This requires more than a basic job description and one-time project rundown. Identify specific roles and goals along with those for the team as a whole. This type of communication keeps teams engaged and excited about their work because they understand where their role fits into the whole picture.

Exchange Ideas and Boost Rapport over Coffee Breaks

One of the most quintessential features of any office is the coffee machine in the break room—but it’s not just for refueling during the mid-day slump. In fact, research indicates that employees who are able to pause their work and chat with colleagues informally over coffee are more energized when they return to their desks. For example, data published in the Harvard Business Review found that a team of Bank of America call center employees who participated in these “coffee break” interactions were as much as 10 percent more satisfied in their jobs and generated a $15 million increase in annual productivity gains.   

Don’t underestimate the value of this informal communication to keep employees’ morale—and revenue—high. Make time to have casual conversations with employees over a quick coffee break to reinforce your relationship with them as well.

Build Weekly Touchpoint Meetings into Your Schedule

To prevent silos and keep everyone on the same page, meet weekly as a team to check-in.
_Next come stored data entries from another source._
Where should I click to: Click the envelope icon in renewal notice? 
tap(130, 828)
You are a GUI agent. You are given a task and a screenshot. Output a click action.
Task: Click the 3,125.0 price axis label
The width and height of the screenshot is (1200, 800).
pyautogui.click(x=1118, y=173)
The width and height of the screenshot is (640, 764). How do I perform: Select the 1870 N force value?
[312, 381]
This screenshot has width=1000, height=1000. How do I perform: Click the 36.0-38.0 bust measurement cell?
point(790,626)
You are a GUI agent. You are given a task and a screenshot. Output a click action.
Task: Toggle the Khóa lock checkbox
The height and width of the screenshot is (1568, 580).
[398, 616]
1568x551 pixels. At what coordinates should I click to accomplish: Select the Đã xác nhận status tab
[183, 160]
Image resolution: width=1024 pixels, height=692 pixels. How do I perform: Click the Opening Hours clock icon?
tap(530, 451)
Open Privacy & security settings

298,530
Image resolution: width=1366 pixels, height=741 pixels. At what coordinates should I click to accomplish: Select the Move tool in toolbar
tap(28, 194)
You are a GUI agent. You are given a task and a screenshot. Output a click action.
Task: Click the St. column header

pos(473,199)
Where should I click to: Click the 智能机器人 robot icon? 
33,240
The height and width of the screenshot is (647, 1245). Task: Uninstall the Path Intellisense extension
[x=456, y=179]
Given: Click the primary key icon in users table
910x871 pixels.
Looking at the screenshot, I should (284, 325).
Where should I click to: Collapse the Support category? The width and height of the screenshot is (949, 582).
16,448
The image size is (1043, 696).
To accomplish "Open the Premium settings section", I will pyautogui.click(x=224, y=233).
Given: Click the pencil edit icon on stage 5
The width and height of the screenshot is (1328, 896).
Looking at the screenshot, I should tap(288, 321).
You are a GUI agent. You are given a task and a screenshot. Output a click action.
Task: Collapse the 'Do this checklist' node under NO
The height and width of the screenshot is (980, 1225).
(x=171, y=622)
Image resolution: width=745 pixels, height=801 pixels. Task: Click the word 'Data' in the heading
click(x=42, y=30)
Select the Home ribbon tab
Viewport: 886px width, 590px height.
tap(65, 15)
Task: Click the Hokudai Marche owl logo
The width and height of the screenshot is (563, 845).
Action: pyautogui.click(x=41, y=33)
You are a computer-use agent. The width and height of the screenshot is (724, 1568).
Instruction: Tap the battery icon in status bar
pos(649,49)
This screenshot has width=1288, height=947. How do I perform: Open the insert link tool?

Offer updates and progress reports, create space for questions and concerns, welcome feedback and brainstorms, emphasize target objectives and reward standout contributions. When team members feel heard, they also feel a sense of trust and unity.

In fact, the team at Waggl explains; “[The] antidote for mistrust is creating an open two-way dialogue between the leadership and employees … Wider dispersion of knowledge can contribute to shared goals, and allow all levels of the organization to grasp the larger vision of what management is working on and where the organization is trying to go builds a shared sense of purpose.”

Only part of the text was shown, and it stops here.